WORK INSTRUCTIONS>
Extract the line that contains "The height and width of the screenshot is (563, 653)." and every line after it through the end of the records below, exactly as written, leaving out any pictures.

(Stored data entries)

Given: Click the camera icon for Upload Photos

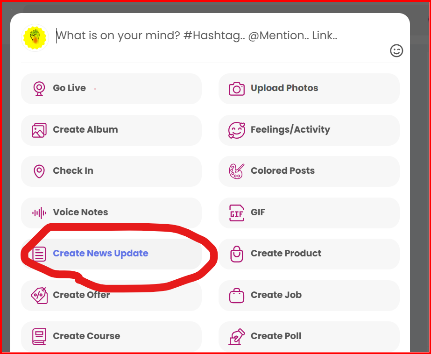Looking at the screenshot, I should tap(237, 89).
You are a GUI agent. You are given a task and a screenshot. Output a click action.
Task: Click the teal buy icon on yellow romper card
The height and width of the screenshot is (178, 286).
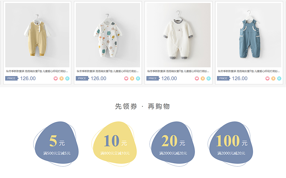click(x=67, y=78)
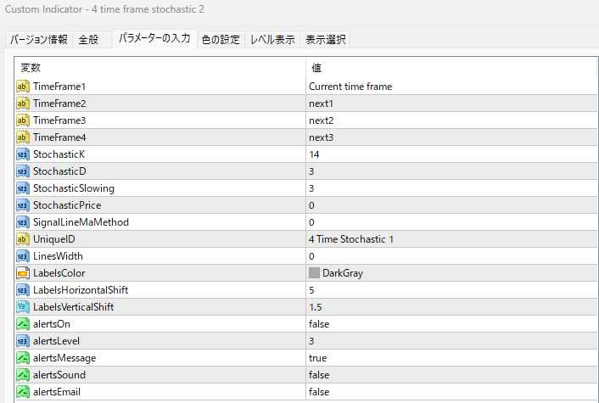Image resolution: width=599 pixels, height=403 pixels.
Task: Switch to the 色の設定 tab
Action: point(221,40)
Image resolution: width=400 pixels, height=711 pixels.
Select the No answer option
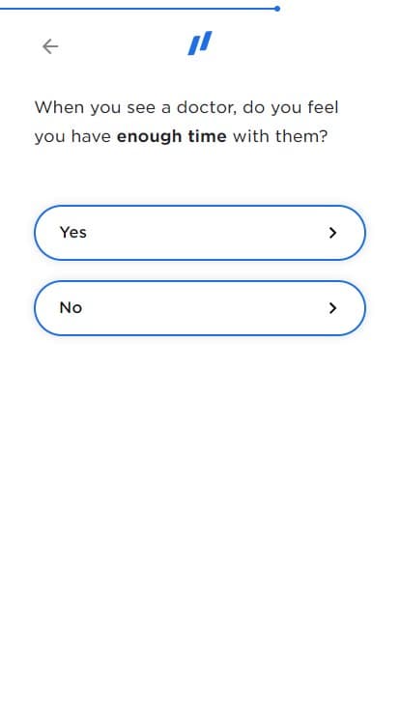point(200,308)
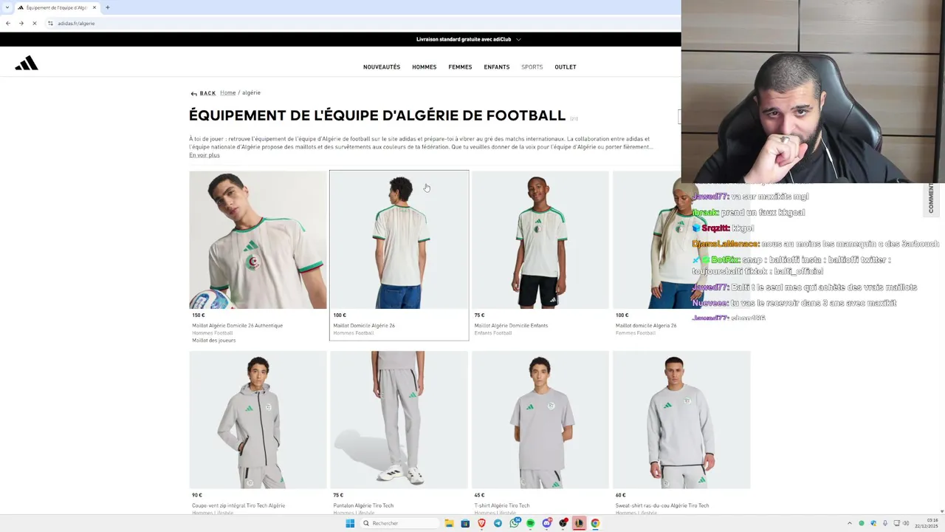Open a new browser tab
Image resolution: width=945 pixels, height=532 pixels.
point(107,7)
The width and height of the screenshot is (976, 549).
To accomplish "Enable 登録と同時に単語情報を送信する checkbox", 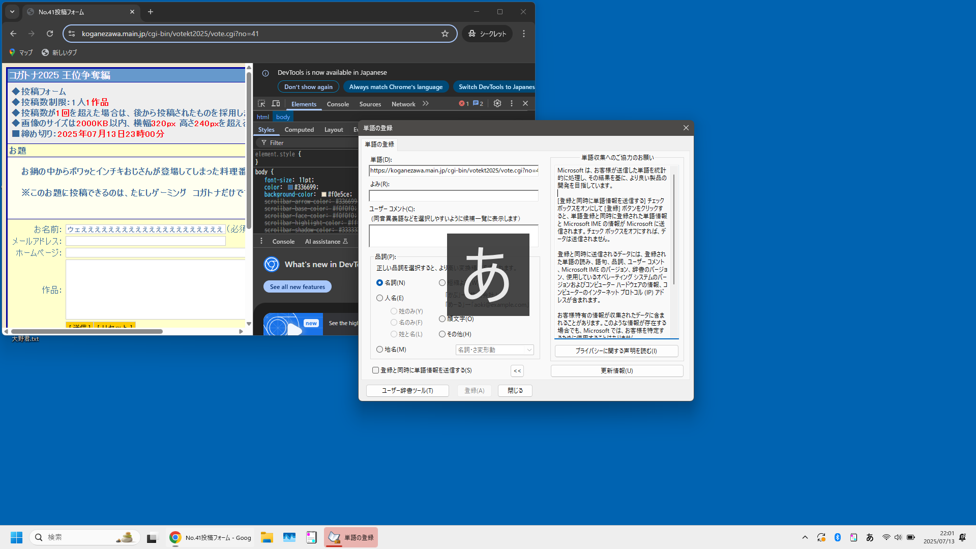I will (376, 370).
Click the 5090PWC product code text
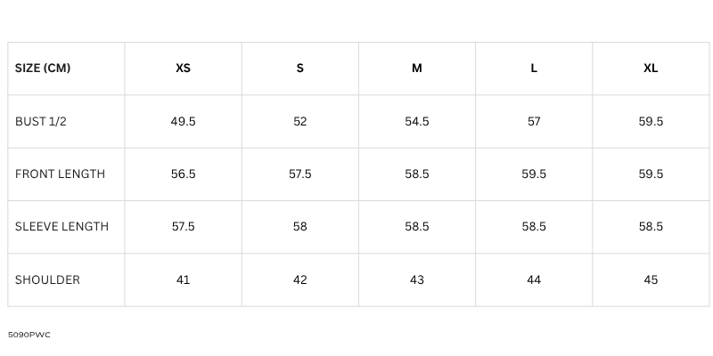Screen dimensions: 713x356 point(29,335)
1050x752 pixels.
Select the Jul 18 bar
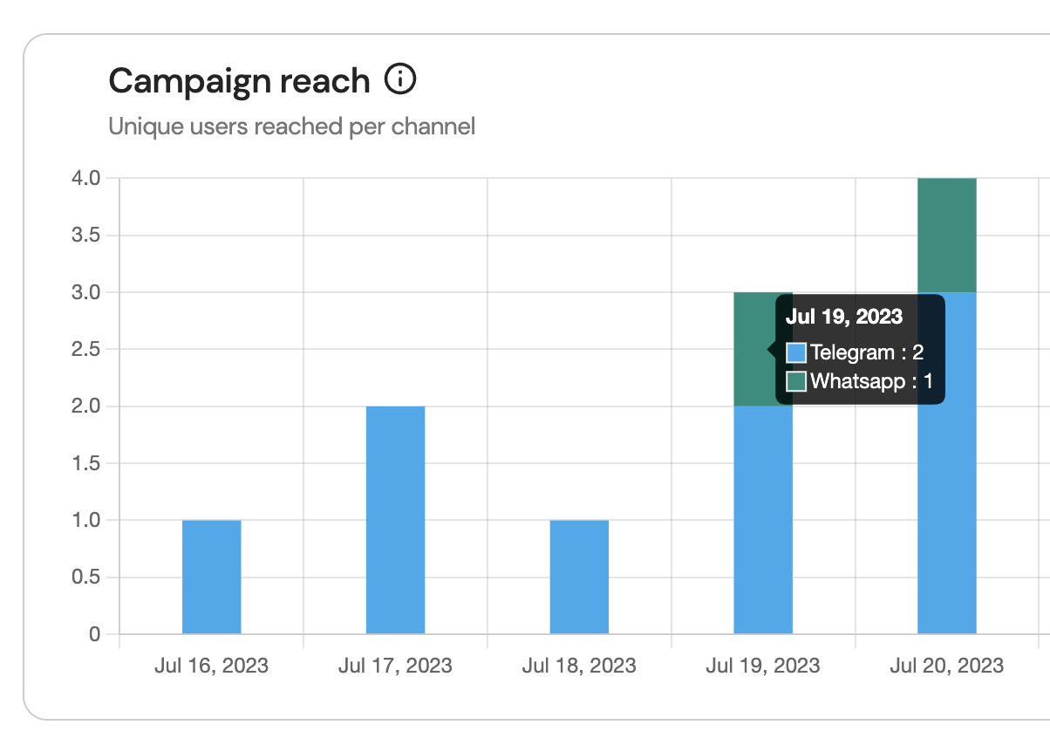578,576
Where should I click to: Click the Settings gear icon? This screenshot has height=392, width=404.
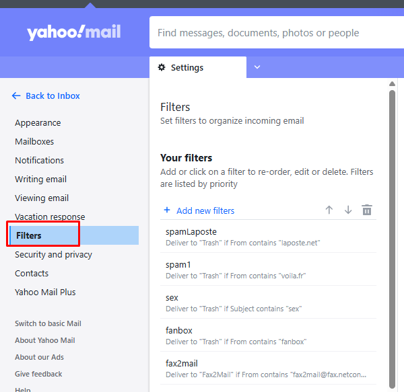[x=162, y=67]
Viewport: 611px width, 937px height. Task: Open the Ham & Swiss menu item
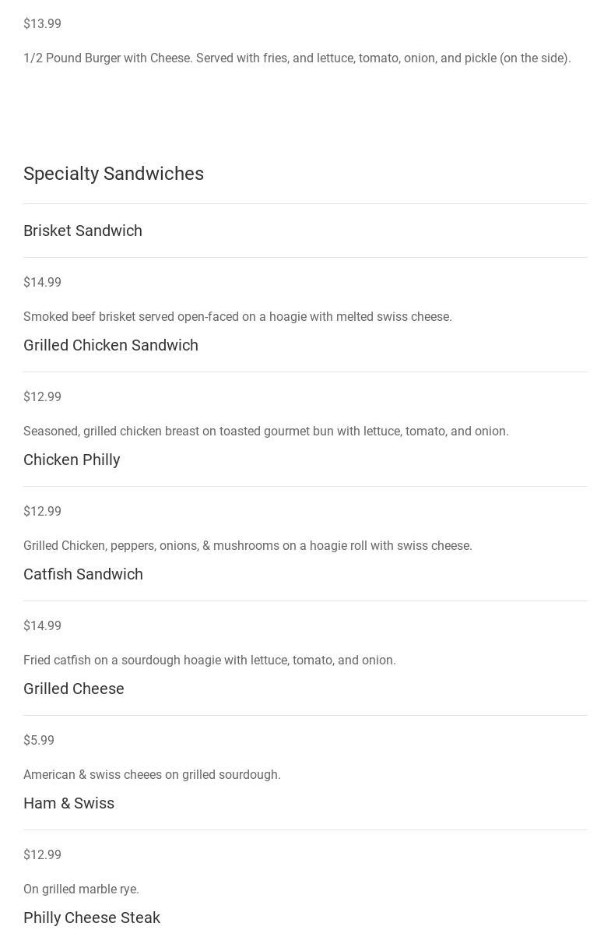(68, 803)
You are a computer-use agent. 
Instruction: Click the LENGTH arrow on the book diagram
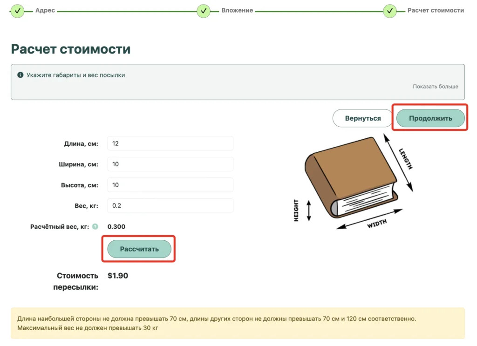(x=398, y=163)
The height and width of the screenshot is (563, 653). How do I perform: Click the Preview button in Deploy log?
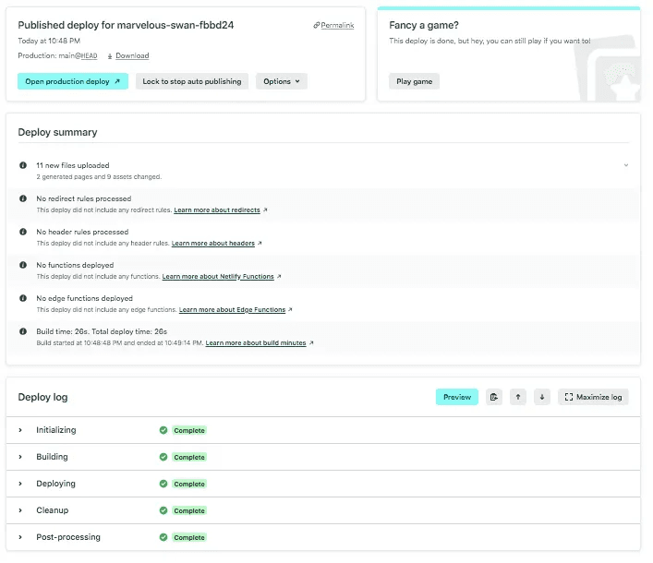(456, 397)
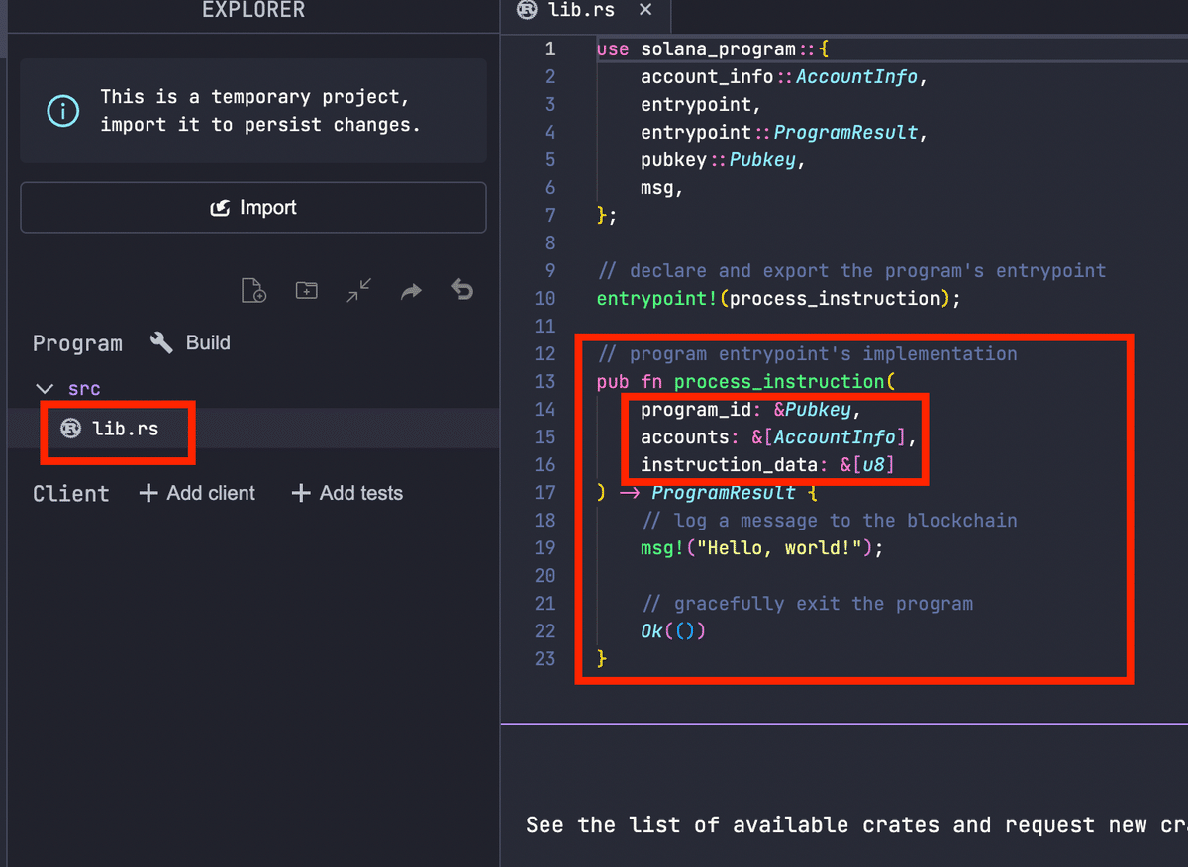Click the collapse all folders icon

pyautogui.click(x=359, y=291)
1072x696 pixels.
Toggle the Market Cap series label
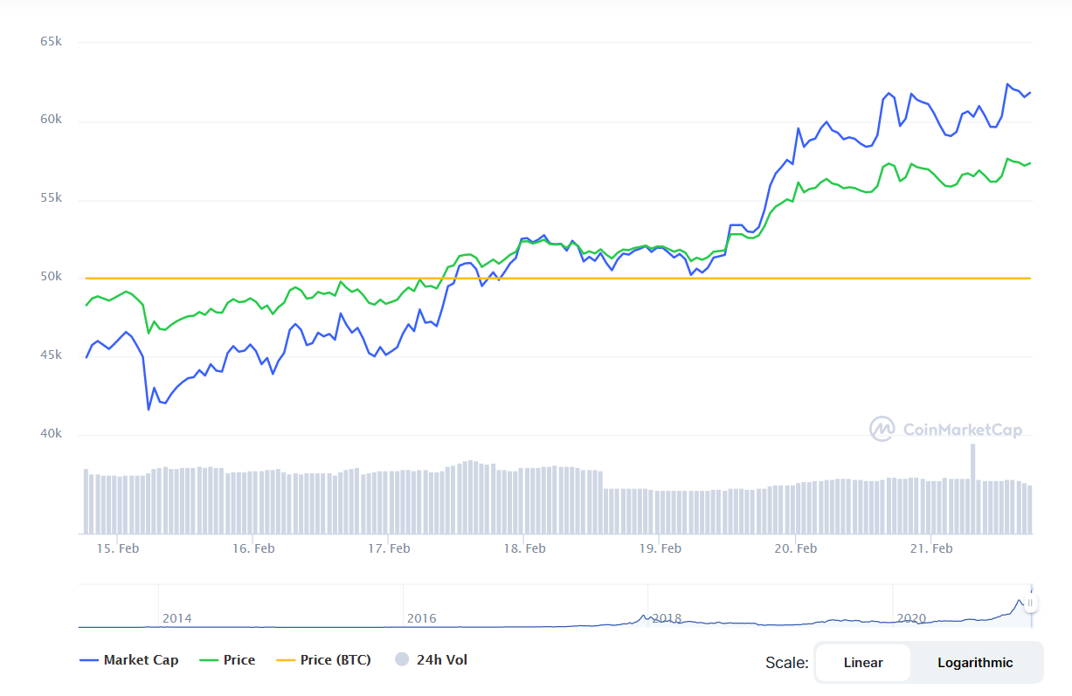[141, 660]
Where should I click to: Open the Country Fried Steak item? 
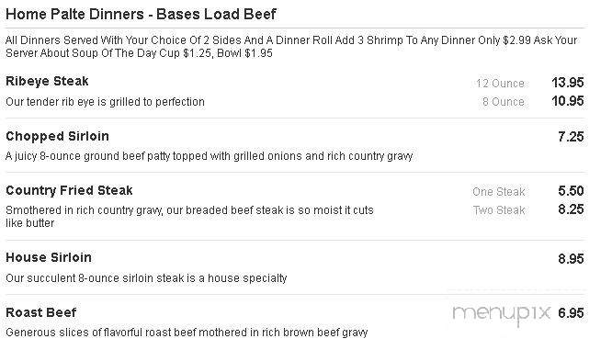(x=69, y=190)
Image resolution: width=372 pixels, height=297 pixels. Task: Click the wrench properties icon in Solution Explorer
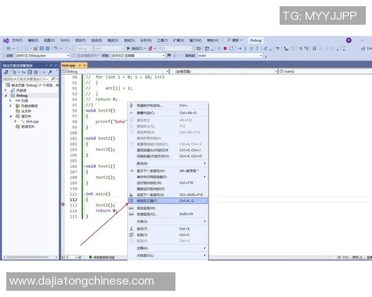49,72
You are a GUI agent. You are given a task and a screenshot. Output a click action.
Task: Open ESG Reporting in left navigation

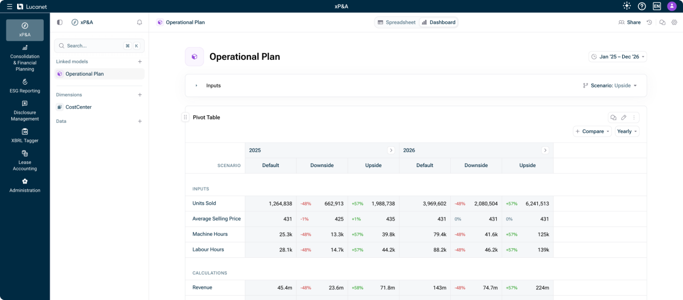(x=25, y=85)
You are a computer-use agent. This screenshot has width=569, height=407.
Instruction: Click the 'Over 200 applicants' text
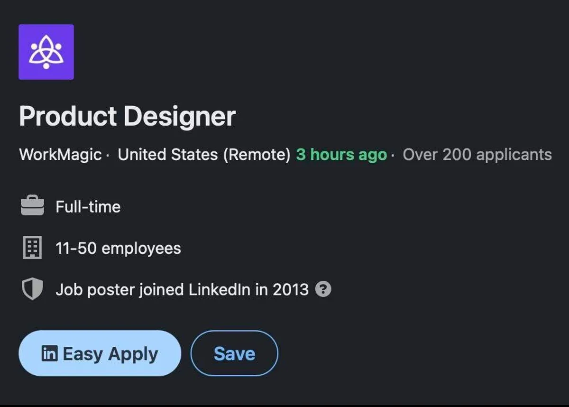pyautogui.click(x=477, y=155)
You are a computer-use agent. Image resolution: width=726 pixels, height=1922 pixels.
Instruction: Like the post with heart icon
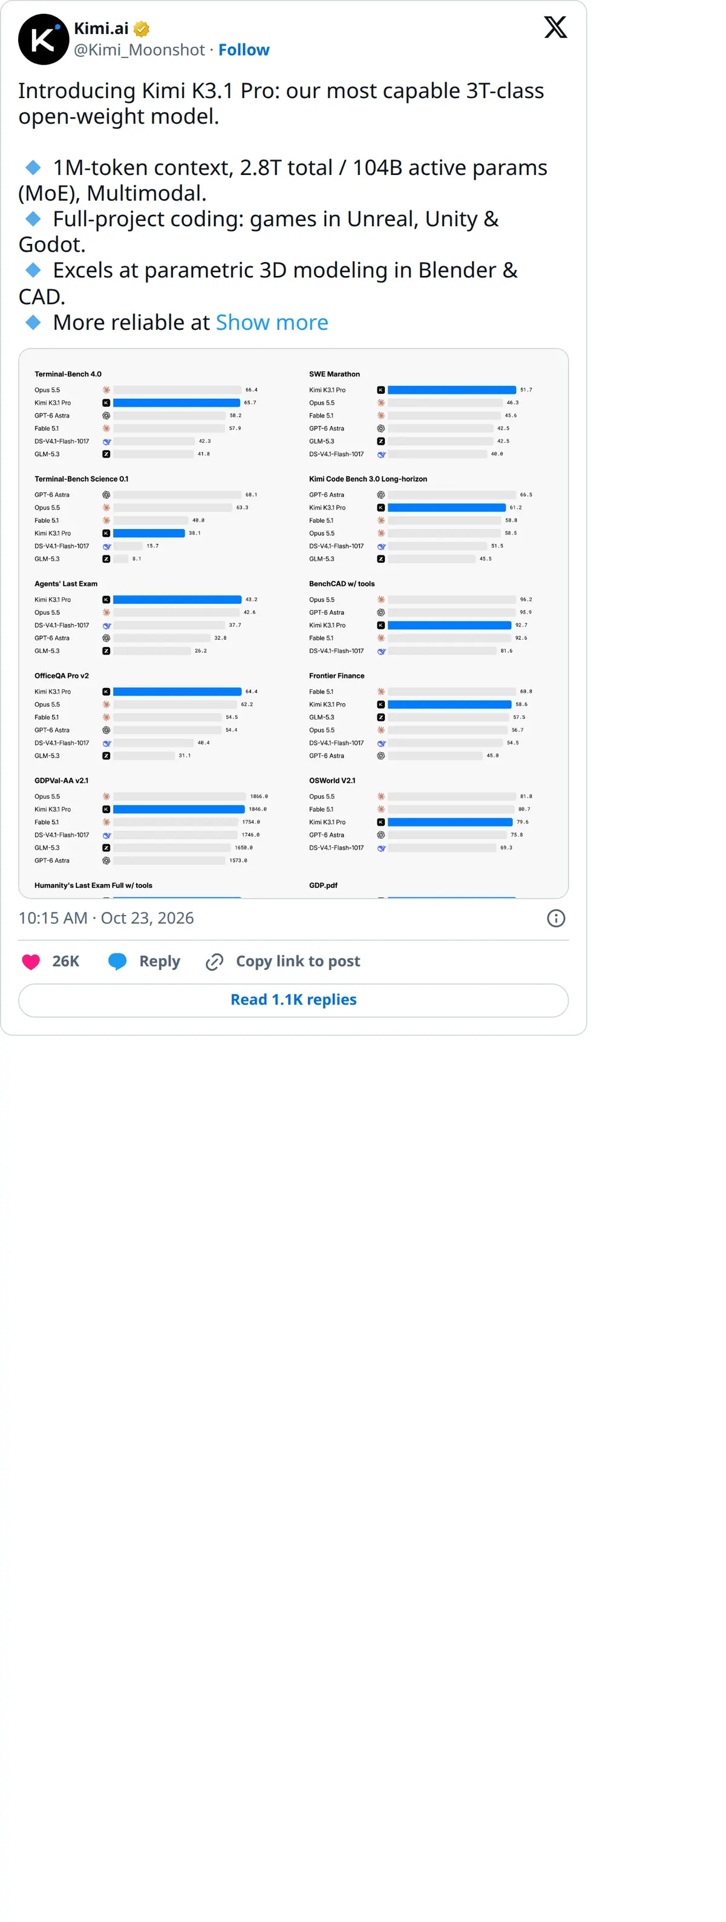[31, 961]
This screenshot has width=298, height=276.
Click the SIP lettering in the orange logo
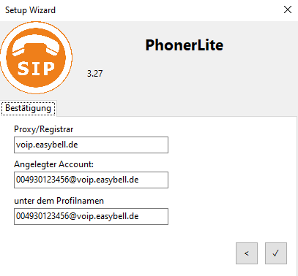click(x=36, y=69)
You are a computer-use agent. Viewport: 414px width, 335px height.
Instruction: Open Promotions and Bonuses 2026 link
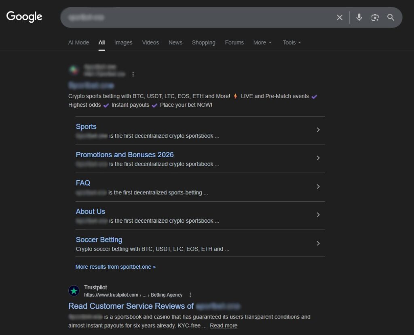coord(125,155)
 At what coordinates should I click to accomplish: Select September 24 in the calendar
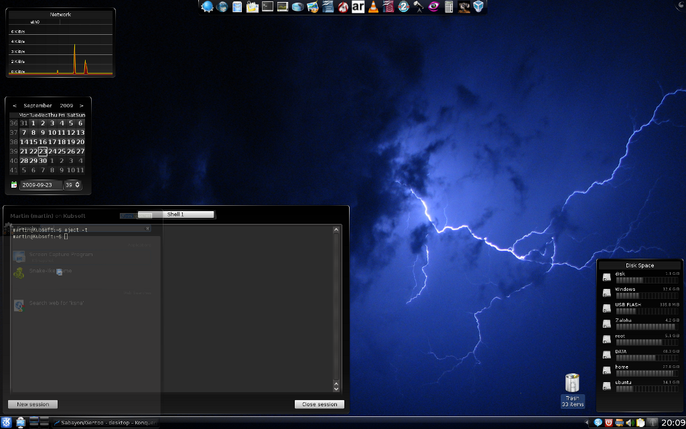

ANSWER BELOW>
The height and width of the screenshot is (563, 653). How do I perform: Click the Preview button in Deploy log?
(456, 397)
Click the collapse all folders icon

pyautogui.click(x=359, y=291)
1072x696 pixels.
Toggle the Market Cap series label
[141, 660]
Where should I click to: Open the Country Fried Steak item? 
(x=69, y=190)
Image resolution: width=372 pixels, height=297 pixels. Task: Click the wrench properties icon in Solution Explorer
49,72
You are a GUI agent. You are given a task and a screenshot. Output a click action.
Task: Open ESG Reporting in left navigation

(x=25, y=85)
You are a computer-use agent. This screenshot has width=569, height=407.
Instruction: Click the 'Over 200 applicants' text
pyautogui.click(x=477, y=155)
You are a computer-use agent. Image resolution: width=726 pixels, height=1922 pixels.
Instruction: Like the post with heart icon
[31, 961]
This screenshot has width=298, height=276.
Click the SIP lettering in the orange logo
click(x=36, y=69)
You are a computer-use agent. Viewport: 414px width, 335px height.
Instruction: Open Promotions and Bonuses 2026 link
coord(125,155)
 At what coordinates should I click to accomplish: Select September 24 in the calendar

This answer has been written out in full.